*** RECORDS FOR THIS TASK ***

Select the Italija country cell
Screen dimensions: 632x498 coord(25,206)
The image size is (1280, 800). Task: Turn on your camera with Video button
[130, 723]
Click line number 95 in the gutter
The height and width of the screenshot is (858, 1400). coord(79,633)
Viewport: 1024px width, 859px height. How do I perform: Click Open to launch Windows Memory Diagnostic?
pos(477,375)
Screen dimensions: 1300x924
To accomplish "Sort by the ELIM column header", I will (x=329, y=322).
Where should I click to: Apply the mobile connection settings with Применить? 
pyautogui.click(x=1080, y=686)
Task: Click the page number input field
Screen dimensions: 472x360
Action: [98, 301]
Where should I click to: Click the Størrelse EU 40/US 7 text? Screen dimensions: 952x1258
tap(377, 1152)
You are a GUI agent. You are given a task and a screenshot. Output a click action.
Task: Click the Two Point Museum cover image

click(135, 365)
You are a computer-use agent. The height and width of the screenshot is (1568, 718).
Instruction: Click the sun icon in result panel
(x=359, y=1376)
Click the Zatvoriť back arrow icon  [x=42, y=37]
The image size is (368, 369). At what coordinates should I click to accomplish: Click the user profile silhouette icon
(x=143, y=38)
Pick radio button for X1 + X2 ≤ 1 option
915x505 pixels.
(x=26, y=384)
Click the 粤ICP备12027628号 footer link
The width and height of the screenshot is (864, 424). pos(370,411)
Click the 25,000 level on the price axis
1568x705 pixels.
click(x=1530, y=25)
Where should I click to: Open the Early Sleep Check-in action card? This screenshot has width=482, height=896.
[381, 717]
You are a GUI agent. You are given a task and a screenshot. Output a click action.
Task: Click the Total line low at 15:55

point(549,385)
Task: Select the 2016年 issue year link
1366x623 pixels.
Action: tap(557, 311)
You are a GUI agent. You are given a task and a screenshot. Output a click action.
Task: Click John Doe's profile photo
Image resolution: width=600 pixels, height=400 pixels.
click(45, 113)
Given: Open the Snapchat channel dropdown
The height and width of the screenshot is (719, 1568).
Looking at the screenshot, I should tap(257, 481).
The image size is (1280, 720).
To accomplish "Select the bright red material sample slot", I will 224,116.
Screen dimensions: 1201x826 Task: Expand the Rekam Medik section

*** End of RECORDS FOR THIS TASK ***

EXERCISE INSTRUCTIONS: The answer must be the full data, repeated word for word.

RESULT OF THE TASK:
Select the Italija country cell
Screen dimensions: 632x498 coord(25,206)
The image size is (1280, 800). Task: Turn on your camera with Video button
[130, 723]
Click line number 95 in the gutter
The height and width of the screenshot is (858, 1400). coord(79,633)
Viewport: 1024px width, 859px height. How do I perform: Click Open to launch Windows Memory Diagnostic?
pos(477,375)
Screen dimensions: 1300x924
To accomplish "Sort by the ELIM column header", I will (x=329, y=322).
Where should I click to: Apply the mobile connection settings with Применить? 
pyautogui.click(x=1080, y=686)
Task: Click the page number input field
Screen dimensions: 472x360
Action: [98, 301]
Where should I click to: Click the Størrelse EU 40/US 7 text? Screen dimensions: 952x1258
tap(377, 1152)
You are a GUI agent. You are given a task and a screenshot. Output a click action.
Task: Click the Two Point Museum cover image

click(135, 365)
You are a computer-use agent. The height and width of the screenshot is (1568, 718).
Instruction: Click the sun icon in result panel
(x=359, y=1376)
Click the Zatvoriť back arrow icon  [x=42, y=37]
The image size is (368, 369). At what coordinates should I click to accomplish: Click the user profile silhouette icon
(x=143, y=38)
Pick radio button for X1 + X2 ≤ 1 option
915x505 pixels.
(x=26, y=384)
Click the 粤ICP备12027628号 footer link
The width and height of the screenshot is (864, 424). pos(370,411)
Click the 25,000 level on the price axis
1568x705 pixels.
click(x=1530, y=25)
Where should I click to: Open the Early Sleep Check-in action card? This screenshot has width=482, height=896.
[381, 717]
You are a GUI agent. You are given a task and a screenshot. Output a click action.
Task: Click the Total line low at 15:55

point(549,385)
Task: Select the 2016年 issue year link
1366x623 pixels.
Action: tap(557, 311)
You are a GUI agent. You are given a task and a screenshot. Output a click action.
Task: Click John Doe's profile photo
Image resolution: width=600 pixels, height=400 pixels.
click(45, 113)
Given: Open the Snapchat channel dropdown
The height and width of the screenshot is (719, 1568).
Looking at the screenshot, I should tap(257, 481).
The image size is (1280, 720).
To accomplish "Select the bright red material sample slot", I will 224,116.
Screen dimensions: 1201x826 Task: Expand the Rekam Medik section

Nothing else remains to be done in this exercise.